“I didn’t ask for this. That’s just how the cards were rolled out for me.”

Non sarà forse il film del decennio, come qualcuno ha azzardato, ma il nuovo lavoro di Paul Thomas Anderson è un’opera epicamente necessaria.

È un film immerso fino al collo nel presente: nell’America radicalizzata dell’era Trump, in un Paese in cui l’ICE mette in scena, giorno dopo giorno, inseguimenti e retate che evocano le ombre più cupe del Novecento. Anderson affida questa visione a un cast imponente: Leonardo DiCaprio, Sean Penn, Benicio del Toro, Chase Infiniti e Regina Hall.

Per quasi tre ore ci trascina in un vortice di esplosioni, sparatorie, fughe disperate, schermaglie digitali, fanatici razzisti e rivoluzionari alla deriva. Il risultato è un ritratto epico e surreale della vita quotidiana di chi continua, ostinatamente, a combattere. O di chi ha combattuto troppo a lungo e non ricorda più per chi o per cosa.
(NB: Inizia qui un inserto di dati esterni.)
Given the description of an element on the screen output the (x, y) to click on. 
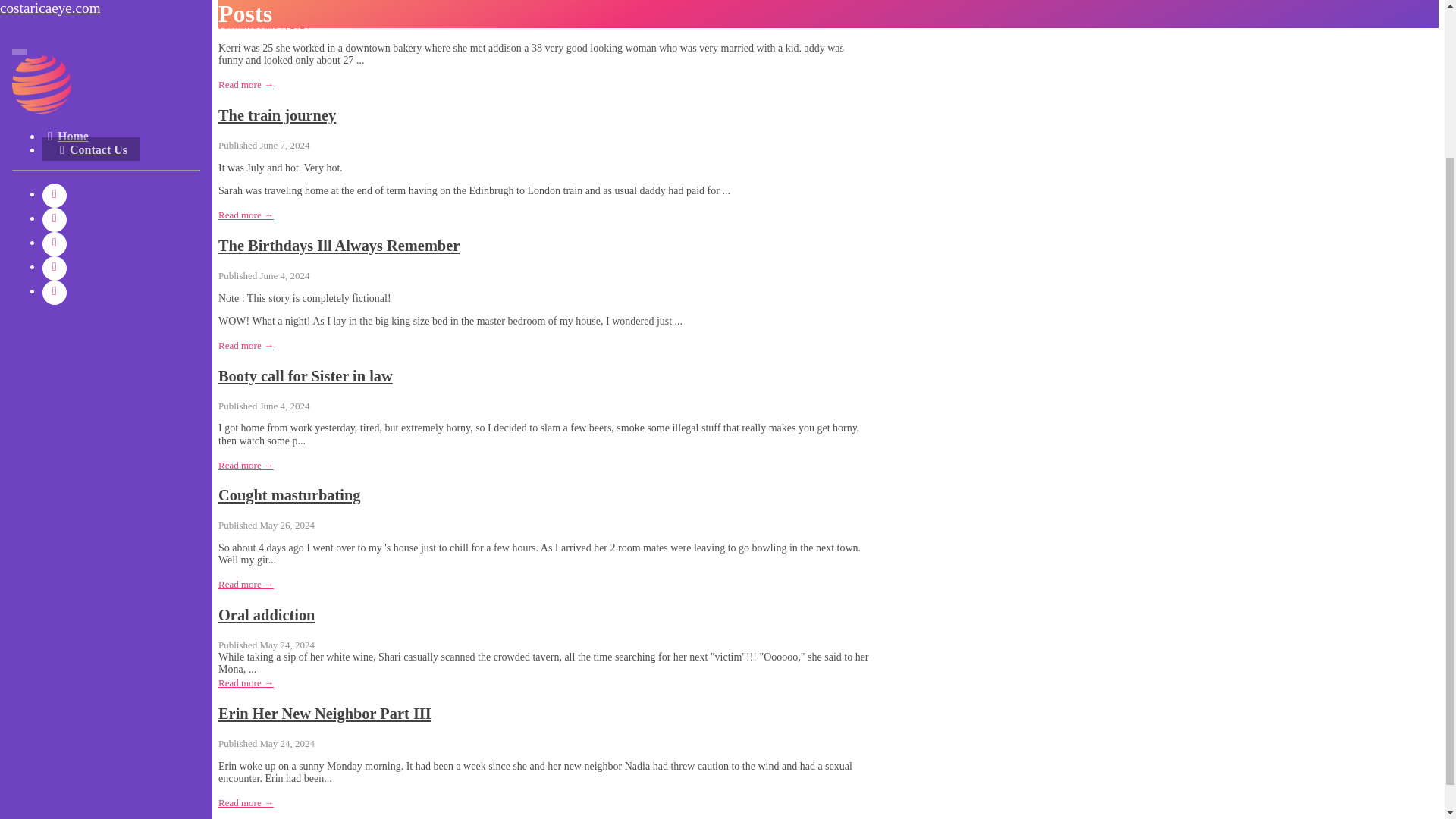
Lust 11 (242, 2)
The train journey (277, 115)
Erin Her New Neighbor Part III (324, 713)
Booty call for Sister in law (305, 375)
The Birthdays Ill Always Remember (339, 245)
Cought masturbating (289, 494)
Oral addiction (266, 614)
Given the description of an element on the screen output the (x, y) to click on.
La storia si svolge in gran parte sul confine tra Stati Uniti e Messico, dove un gruppo anarchico, i French 75, si è specializzato nel liberare migranti clandestini dai campi di detenzione governativi. A guidarli c’è Perfidia (Teyana Taylor), leader afroamericana carismatica e letale, legata sentimentalmente a Bob, detto “Ghetto Pat” (Leonardo DiCaprio), artificiere geniale e squinternato. La nascita della loro bambina cambia tutto: Bob vorrebbe uscire dalla lotta armata, Perfidia no. È lei infatti a cadere nelle mani del viscido colonnello Lockjaw (Sean Penn), che — invaghito di lei — le promette la libertà in cambio del tradimento.
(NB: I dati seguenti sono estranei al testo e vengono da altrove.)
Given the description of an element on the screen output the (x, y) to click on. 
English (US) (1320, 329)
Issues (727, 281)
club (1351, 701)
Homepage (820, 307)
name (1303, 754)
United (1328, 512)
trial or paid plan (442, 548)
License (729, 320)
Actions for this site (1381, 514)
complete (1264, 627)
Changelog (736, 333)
Sedici anni dopo ritroviamo Bob: stanco, annebbiato da alcol ed erba, isolato dal mondo insieme alla figlia Willa (Chase Infiniti). Lockjaw non ha mai smesso di dargli la caccia, mentre Bob, allo sbando, non ricorda nemmeno più la password d’emergenza, legata alla domanda criptica “Che ore sono?”. La fuga diventa possibile solo grazie all’intervento di Sensei Sergio Carlos (Benicio Del Toro), maestro di karate dal passato misterioso. Il destino di Bob, di Willa e di un’America sempre più frammentata rimane tragicamente sospeso.

Con questo film Anderson non si limita a rappresentare la realtà: la deforma, la incendia, la trasforma in un immaginario visionario, saturo e profondamente contemporaneo. È un’opera che sorprende, destabilizza, trascina. Una macchina narrativa che oscilla con naturalezza tra tragico e demenziale, epico e malinconico, fumetto nero e commedia. Racconta il mondo di oggi come una battaglia continua: una spirale di fallimenti, ribellioni, violenza e desideri estremi.